- Opening Delimiter -
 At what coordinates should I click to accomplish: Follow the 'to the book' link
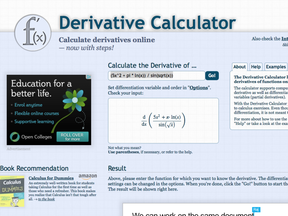coord(46,199)
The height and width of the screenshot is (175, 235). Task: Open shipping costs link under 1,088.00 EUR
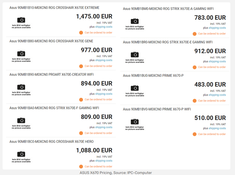(104, 161)
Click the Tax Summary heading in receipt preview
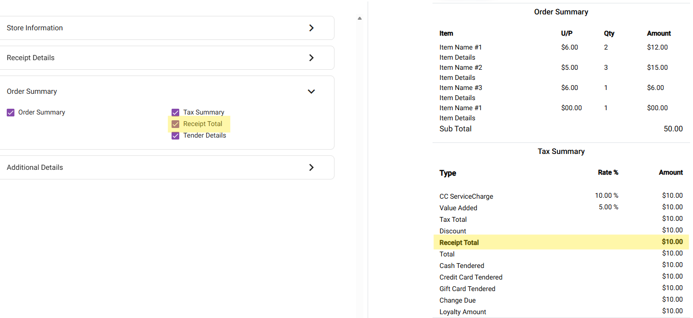This screenshot has height=318, width=693. (561, 152)
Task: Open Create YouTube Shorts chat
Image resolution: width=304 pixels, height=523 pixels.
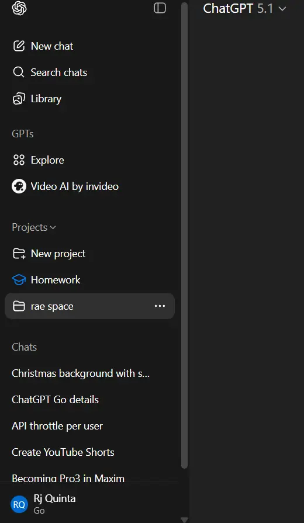Action: [89, 452]
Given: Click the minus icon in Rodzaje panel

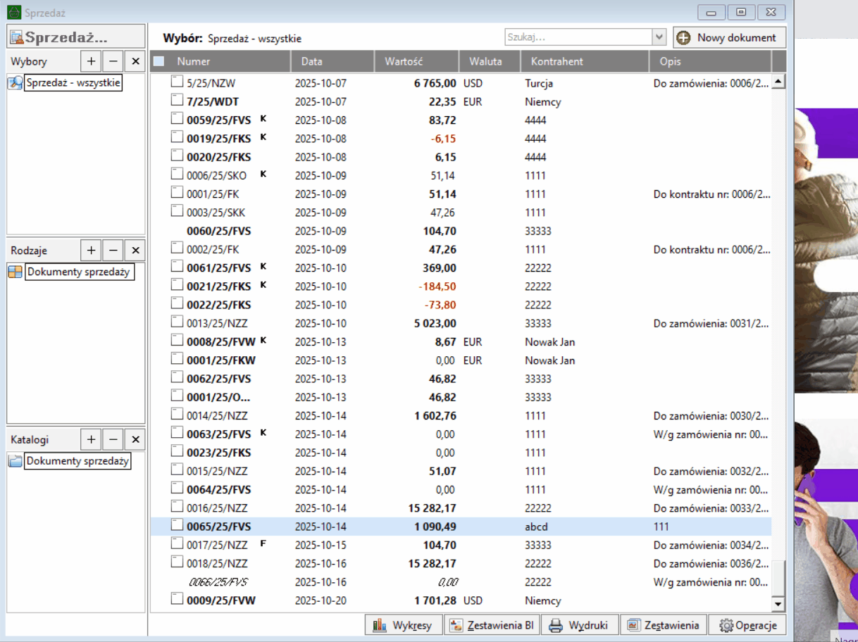Looking at the screenshot, I should point(113,250).
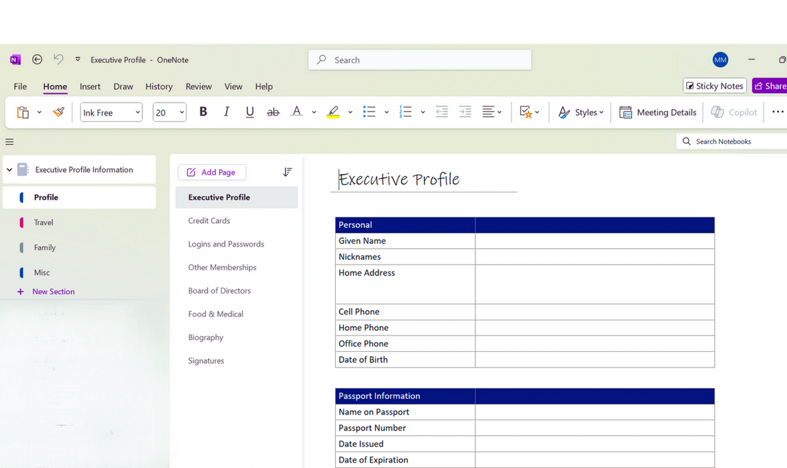This screenshot has height=468, width=787.
Task: Apply bulleted list formatting
Action: click(369, 112)
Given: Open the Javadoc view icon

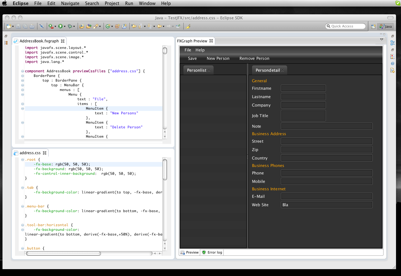Looking at the screenshot, I should 393,64.
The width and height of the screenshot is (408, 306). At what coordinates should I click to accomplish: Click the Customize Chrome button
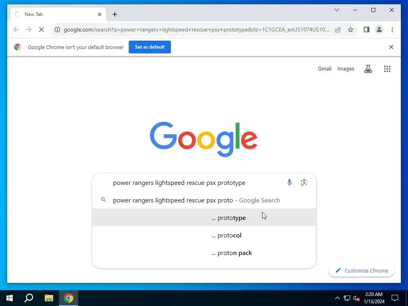coord(361,271)
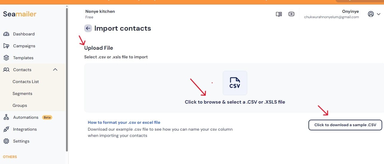This screenshot has width=384, height=164.
Task: Expand the account dropdown arrow
Action: (379, 14)
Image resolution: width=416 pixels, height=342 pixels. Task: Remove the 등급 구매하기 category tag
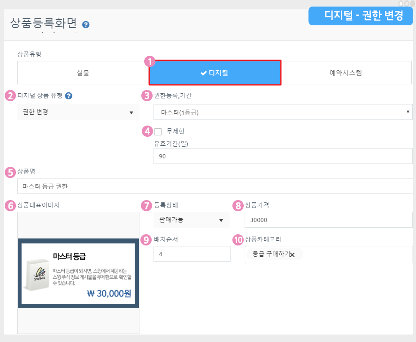[x=292, y=254]
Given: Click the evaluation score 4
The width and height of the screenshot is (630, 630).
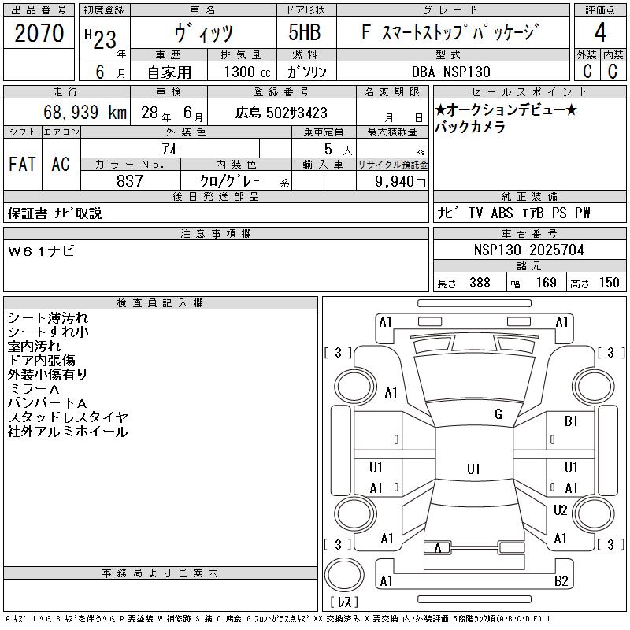Looking at the screenshot, I should [600, 33].
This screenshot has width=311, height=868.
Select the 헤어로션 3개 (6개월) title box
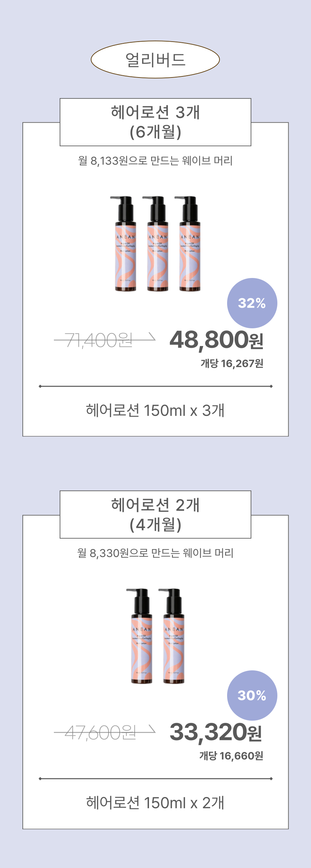point(155,122)
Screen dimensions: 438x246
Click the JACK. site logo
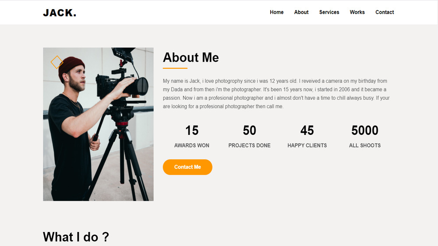click(60, 13)
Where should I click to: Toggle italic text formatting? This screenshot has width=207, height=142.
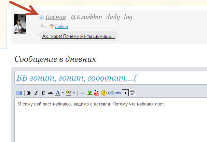click(36, 93)

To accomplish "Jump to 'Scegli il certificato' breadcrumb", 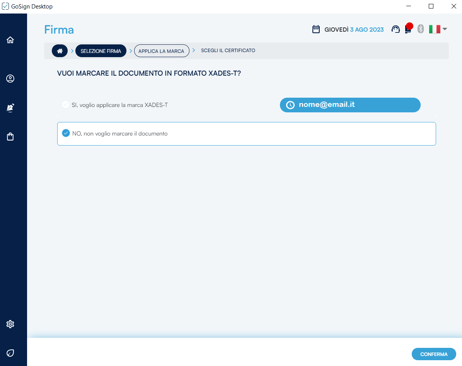I will point(228,51).
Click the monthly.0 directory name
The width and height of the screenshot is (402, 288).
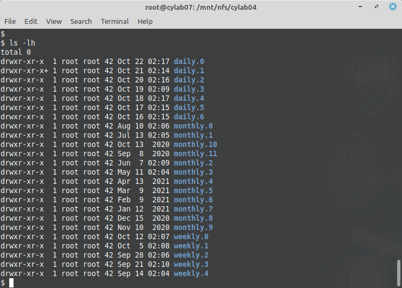pyautogui.click(x=193, y=126)
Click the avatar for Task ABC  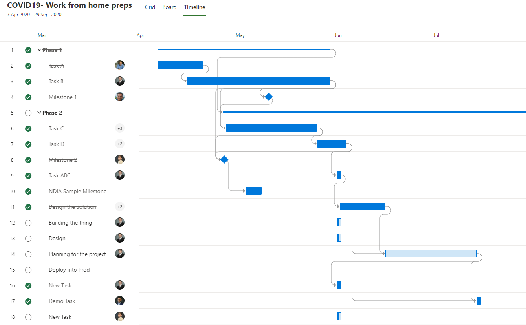point(120,175)
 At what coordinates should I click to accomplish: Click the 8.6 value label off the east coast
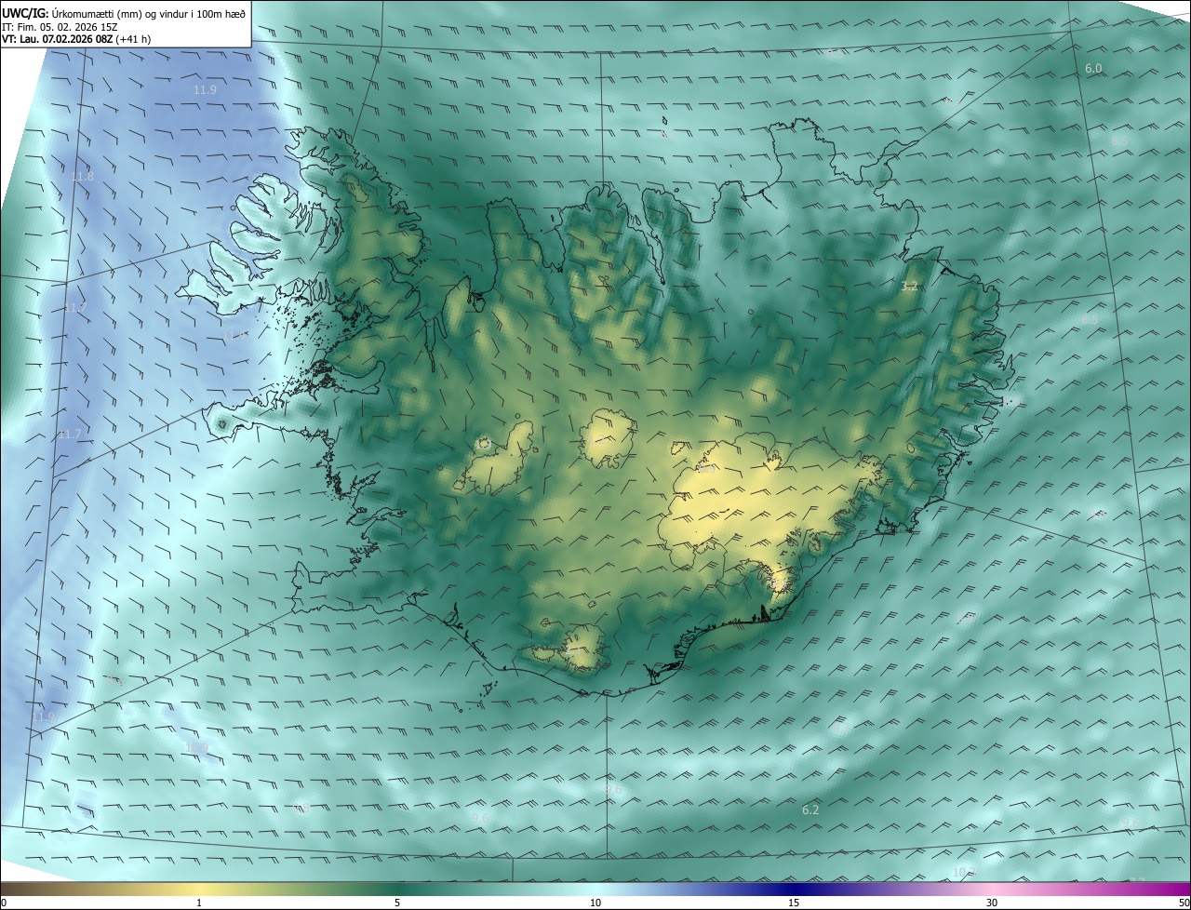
- Closing Delimiter -
§ **What to do**:
Exactly and only the lines from the top of the records down to the line containing "This screenshot has width=311, height=868." should be transcribed, please, without the pictures.

§ **Result**:
 At what coordinates should I click to accomplish: Follow the 'to the book' link
coord(46,199)
The height and width of the screenshot is (175, 235). Task: Open shipping costs link under 1,088.00 EUR
(104, 161)
Click the Tax Summary heading in receipt preview
This screenshot has height=318, width=693. (561, 152)
Task: Open Create YouTube Shorts chat
Image resolution: width=304 pixels, height=523 pixels.
Action: [89, 452]
Given: Click the minus icon in Rodzaje panel

Looking at the screenshot, I should point(113,250).
This screenshot has height=468, width=787.
Task: Apply bulleted list formatting
Action: click(369, 112)
Given: Open the Javadoc view icon

Looking at the screenshot, I should 393,64.
The width and height of the screenshot is (408, 306). At what coordinates should I click to accomplish: Click the Customize Chrome button
coord(361,271)
This screenshot has width=384, height=164.
Task: Expand the account dropdown arrow
Action: (379, 14)
Image resolution: width=416 pixels, height=342 pixels. Task: Remove the 등급 구매하기 category tag
[x=292, y=254]
Given: Click the evaluation score 4
The width and height of the screenshot is (630, 630).
Looking at the screenshot, I should [600, 33].
This screenshot has width=311, height=868.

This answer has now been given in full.